■ WHAT IS BEING ASKED
Transcribe, word for word, every line from the one containing "Click the subtitle" through the final line of the records, and omit the pictures.

============================================================

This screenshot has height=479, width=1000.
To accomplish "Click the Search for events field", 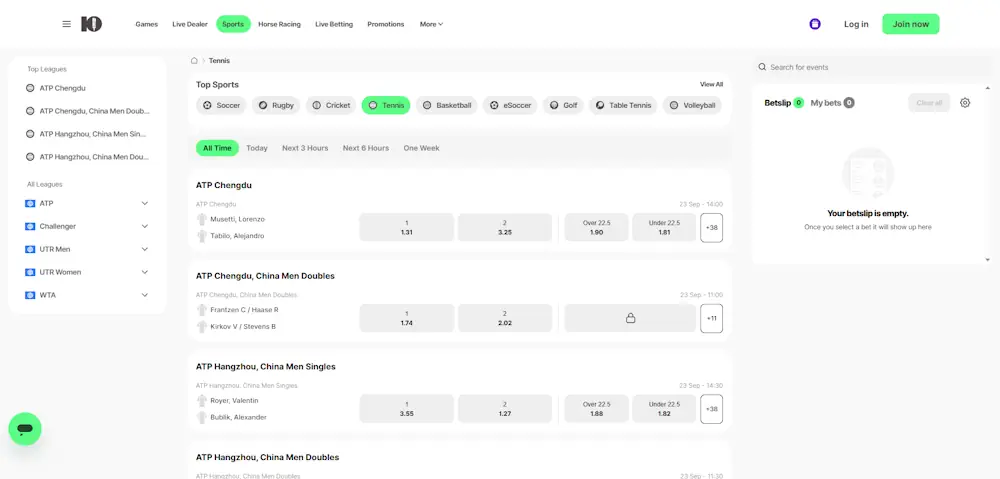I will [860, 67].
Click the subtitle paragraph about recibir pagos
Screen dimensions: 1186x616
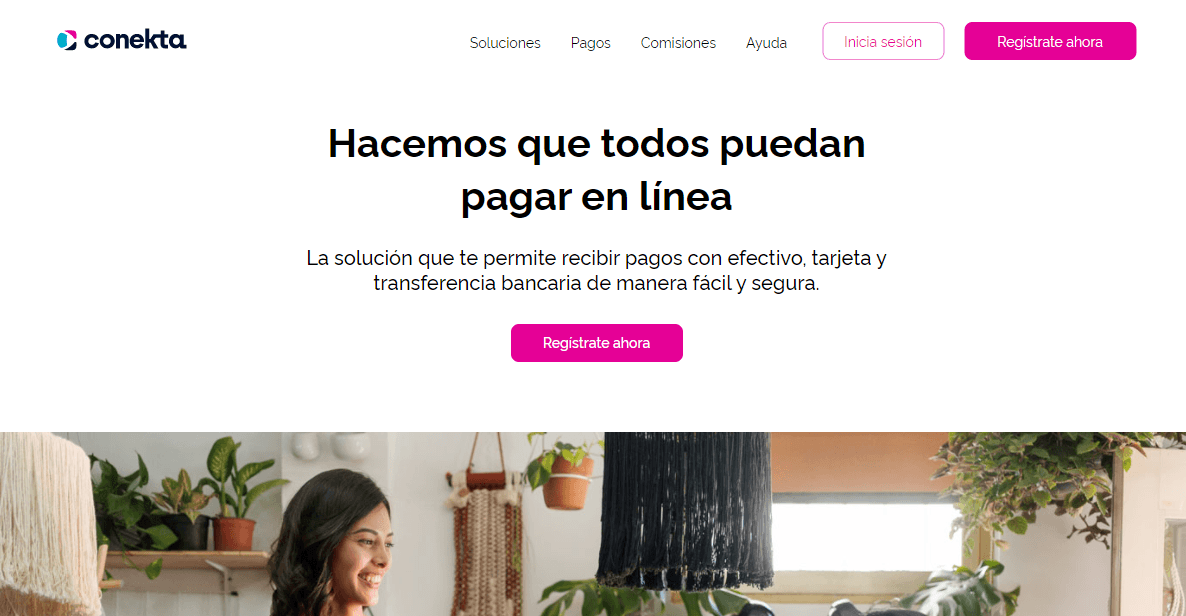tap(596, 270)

============================================================

■ REPLY TO THE TASK
Click the subtitle paragraph about recibir pagos
Screen dimensions: 1186x616
tap(596, 270)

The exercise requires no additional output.